The most unlikely pairing of visual elements, culled from home décor, fashion, old reference manuals, and action painting forms the visual vocabulary of Baltimore based painter Cara Ober. These works act as an entry point into the artist's unconscious; the connections between disparate images create a visual poetry, full of meanderings and musings, paired with suggestion and associations. Ober's method for constructing meaning is of her generation; she catalogues, documents, and pieces together fragments into internal maps, which document a moving through time.

"You can't understand beauty without loss. And I can't take either of these ideas seriously without an undertone of humor or irony. In every solemn occasion, there is always a subtext of anxiety or mischief, a story that is hidden. In my paintings, the most serious and silly elements combine and interact on the canvas, unfolding a narrative that is striking in contradiction, absurd in paradoxical blather, and authentic in poignant longing. I don't desire to depict these ideas, rather to reenact them on the canvas, through an odd balance of extremes." writes Ober.

Ober's canvases, rich in layers of ideas worked, rethought, reworked and painted with an exuberant and excited hand, is akin to a late night conversation shared over numerous cups of coffee, or glasses of wine. Focused in the moment, with thoughts flying in every direction, these works act like an improvisational jazz riff that never looses track of the melody, while never drawing recognition to it in sequence, either.

These explorations, presented in text, color and visual layers create a multidimensional narrative. As in life, there is no singular meaning, no clear definition. Ober's narratives, by use of juxtaposition and unlikely relationships, can be read in any number of ways, encouraging a viewer to roll in their own associations and to enrich the experience.

"My conception of validity is entirely subjective, based on my suburban upbringing, my sense of humor, and my own tunnel-vision rebellion. There is a sense of play and meditation in my work, found in the stream-of-consciousness chatting I document, and also frustration, loss, and nostalgia. The search for meaning and reflection in the scrutiny of the evidential details is what fuels me, although the paintings typically yield unexpected outcomes, and answers to questions I haven't asked yet."

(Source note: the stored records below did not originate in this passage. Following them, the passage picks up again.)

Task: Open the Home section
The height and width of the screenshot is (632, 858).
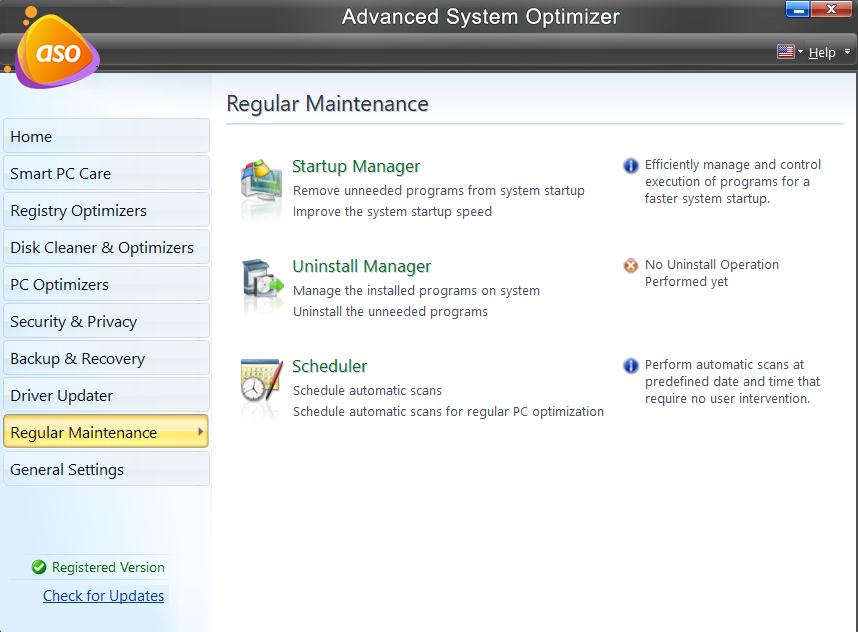Action: coord(106,137)
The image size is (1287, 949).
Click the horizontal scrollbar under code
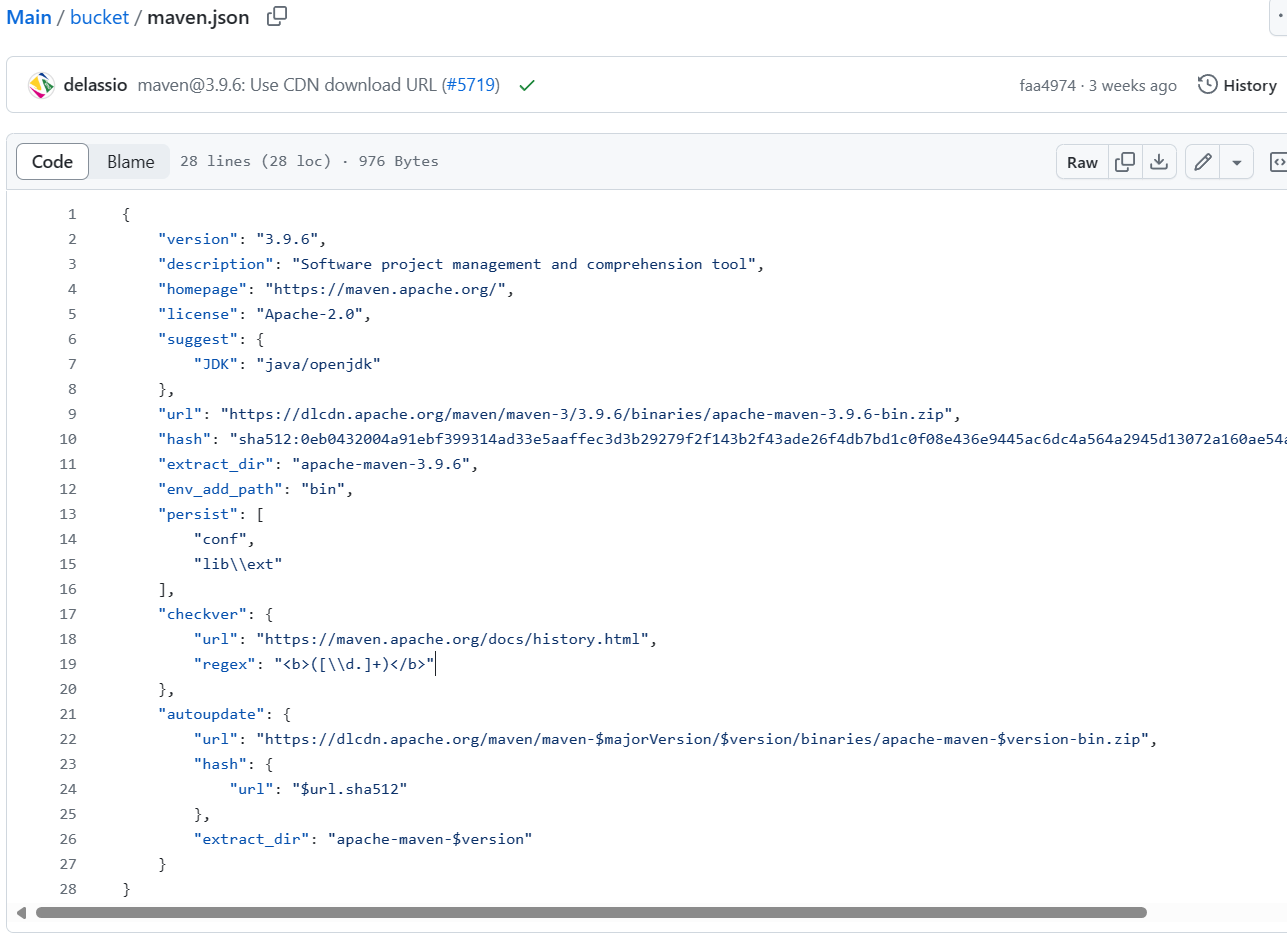pos(590,912)
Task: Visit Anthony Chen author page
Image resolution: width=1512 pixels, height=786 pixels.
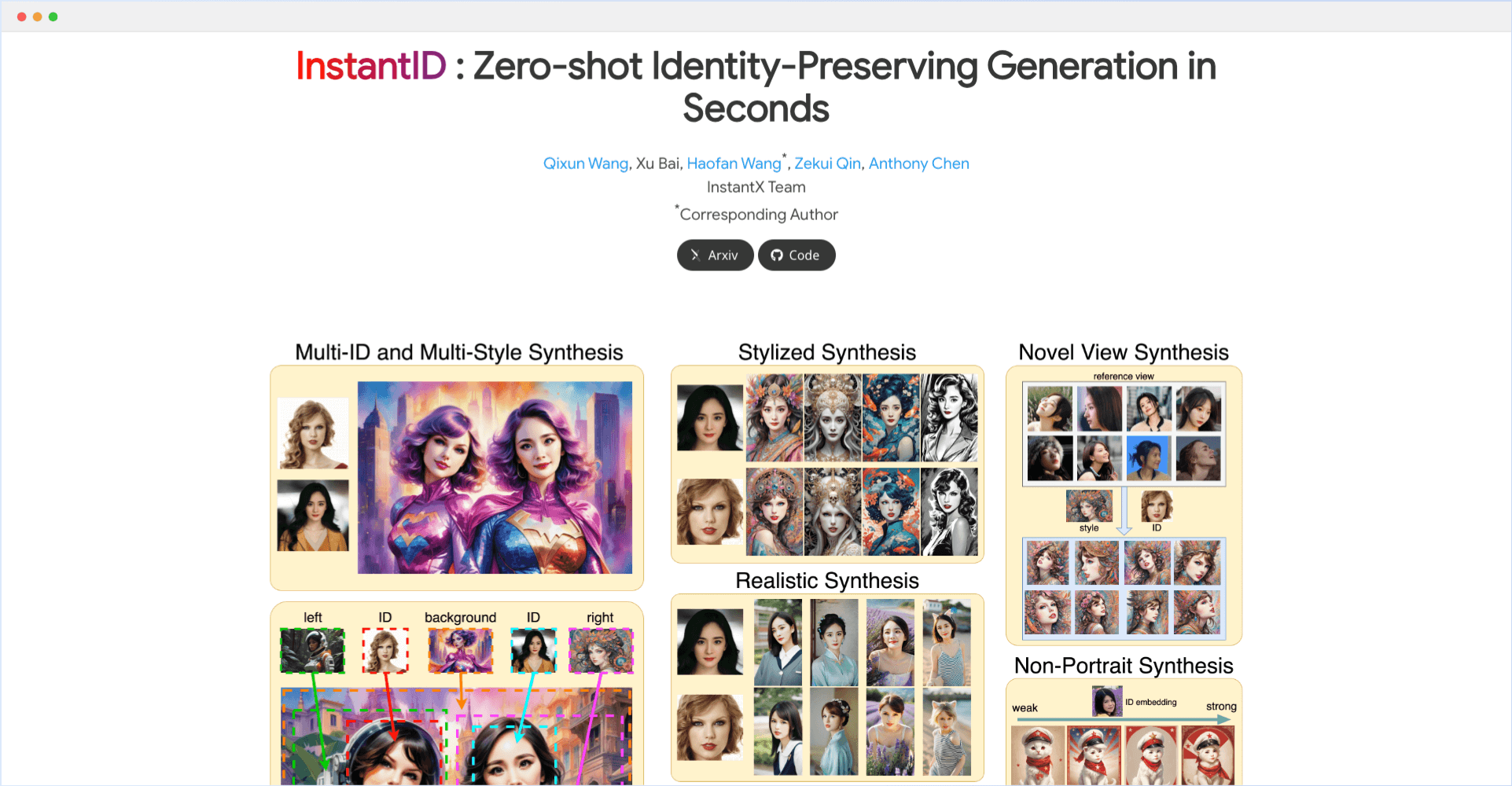Action: 918,163
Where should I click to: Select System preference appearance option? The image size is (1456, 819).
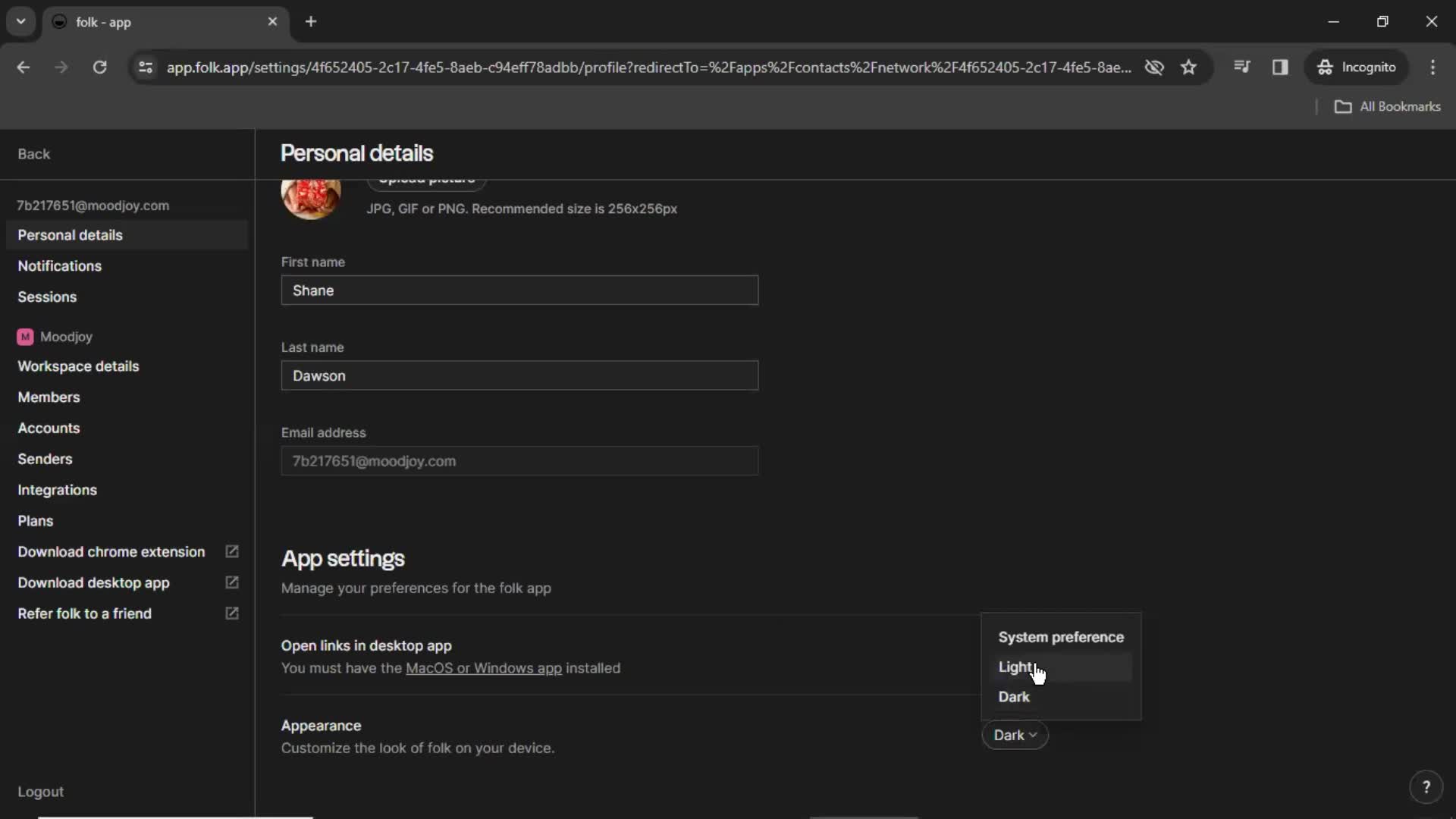(1061, 637)
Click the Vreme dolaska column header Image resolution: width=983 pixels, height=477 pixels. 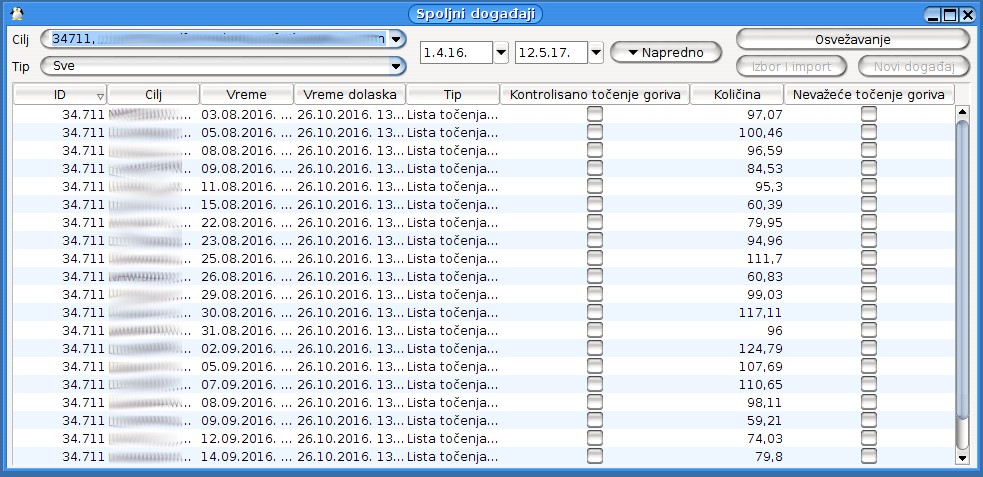click(x=350, y=94)
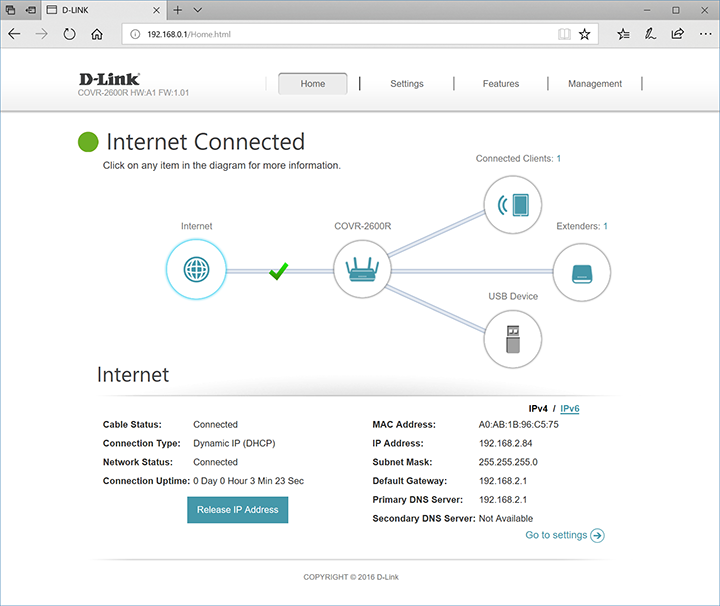Add page to favorites with star icon

tap(585, 33)
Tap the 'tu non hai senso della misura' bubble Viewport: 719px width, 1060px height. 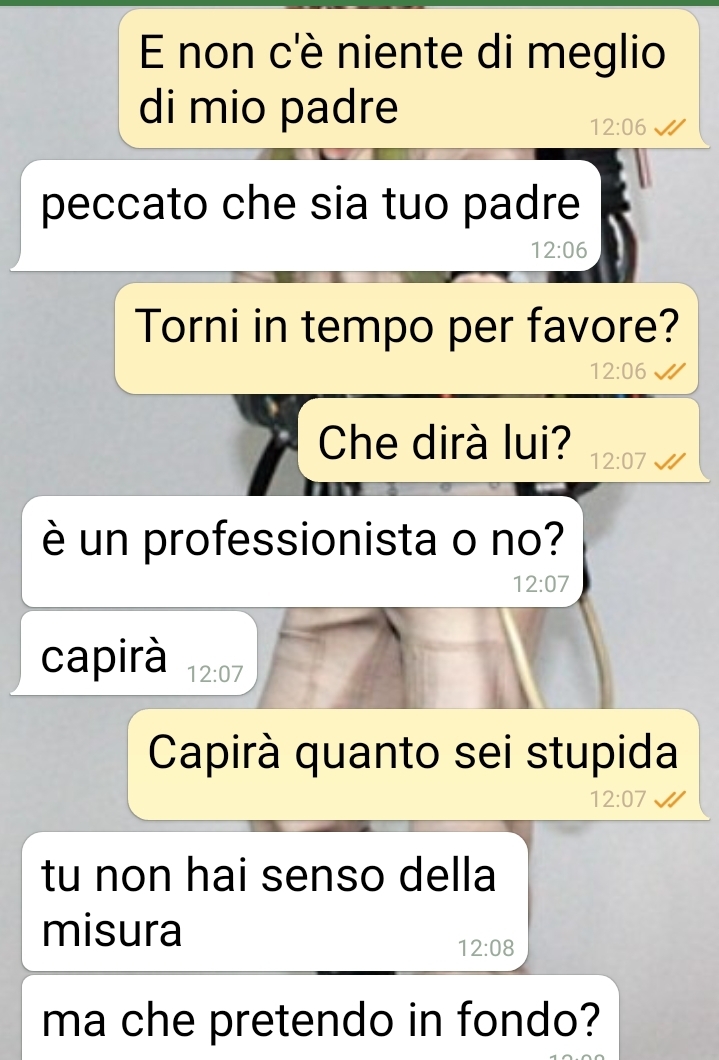[274, 902]
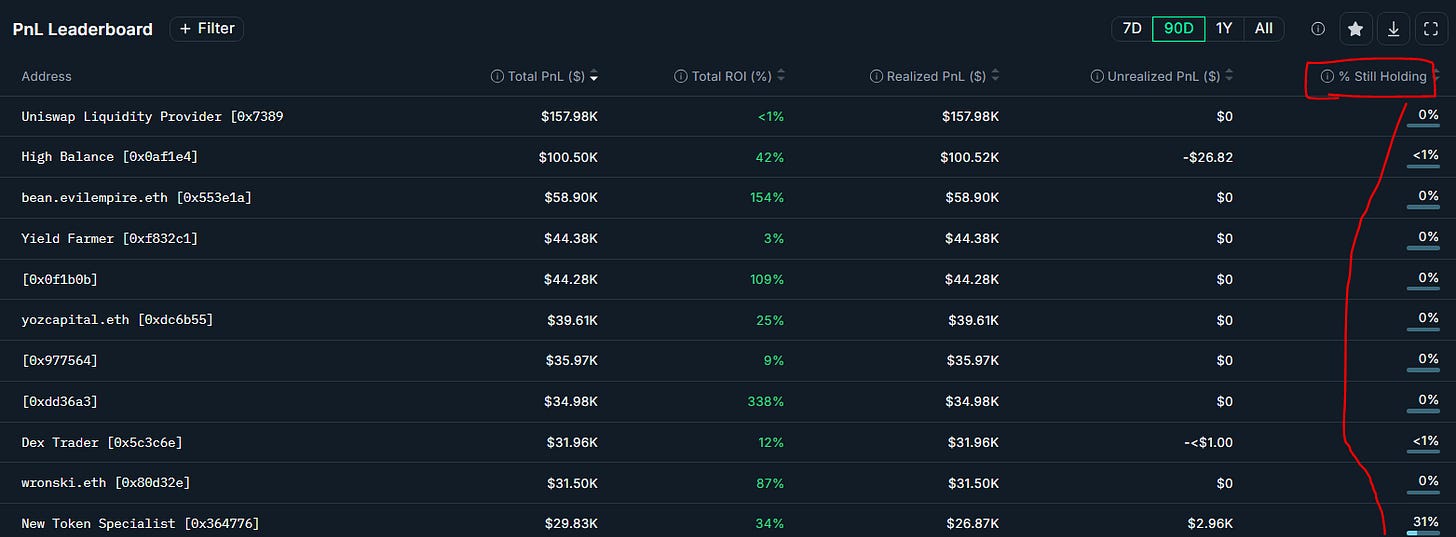Sort by Realized PnL ($) column arrows
This screenshot has width=1456, height=537.
[995, 77]
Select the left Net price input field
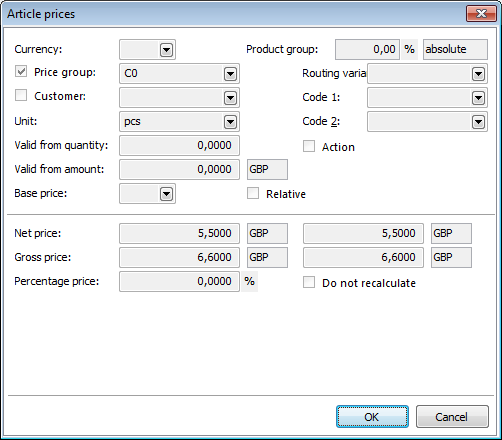 point(179,234)
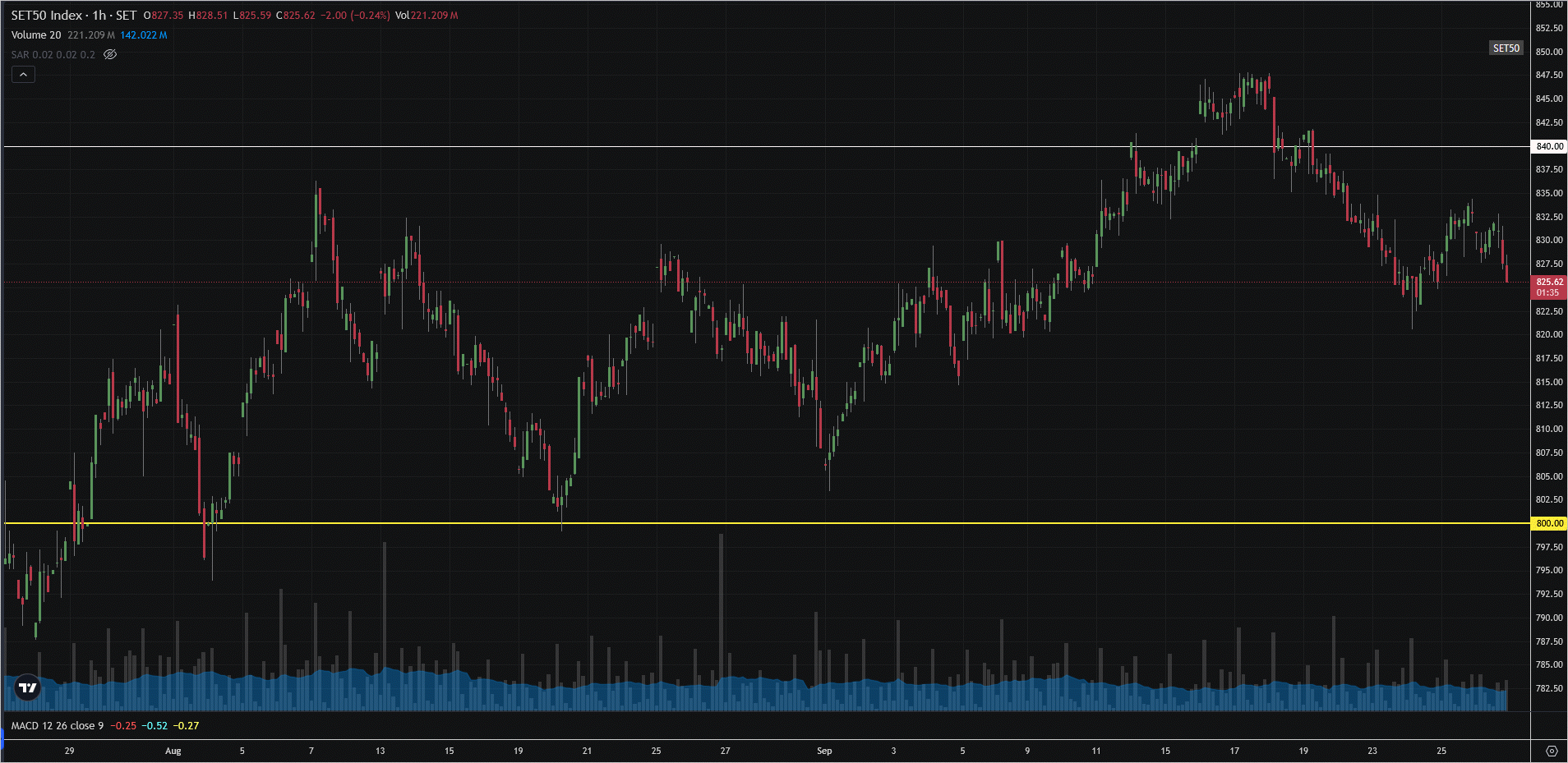Open chart settings via hexagon gear icon

[x=1551, y=751]
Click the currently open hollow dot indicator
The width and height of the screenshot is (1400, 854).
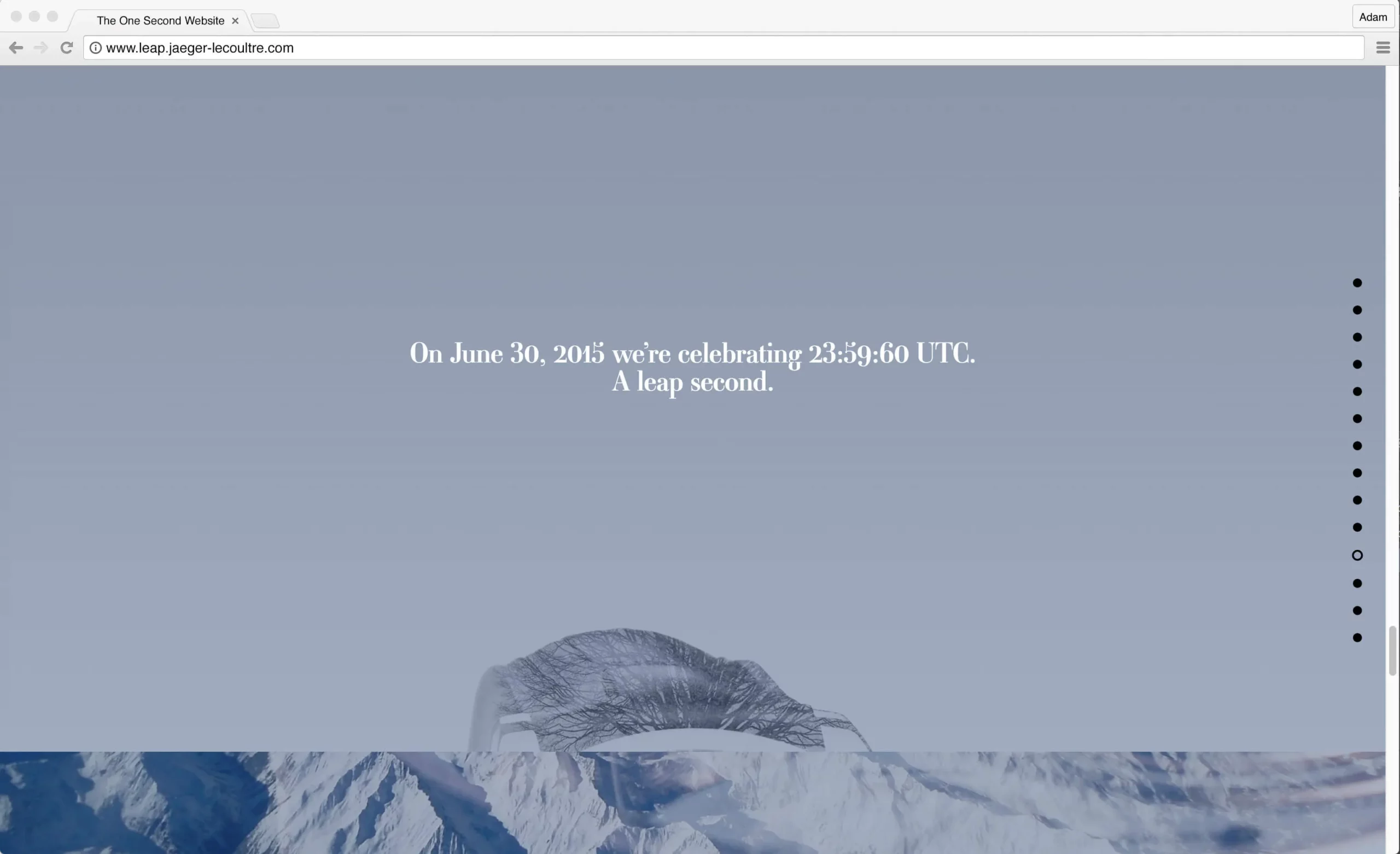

Cara Ober earned her MFA from the Maryland Institute College of Art in 2005. Based in Baltimore, MD, Ober teaches at MICA, Johns Hopkins University and Towson University. She also writes for several local publications on the arts and curates an exhibition space in Baltimore that showcases works on paper. In the past year, her work has been shown in a number of local and national exhibits, including second prize in The 2007 Bethesda Painting Awards, and a solo show at Flashpoint In Washington D.C.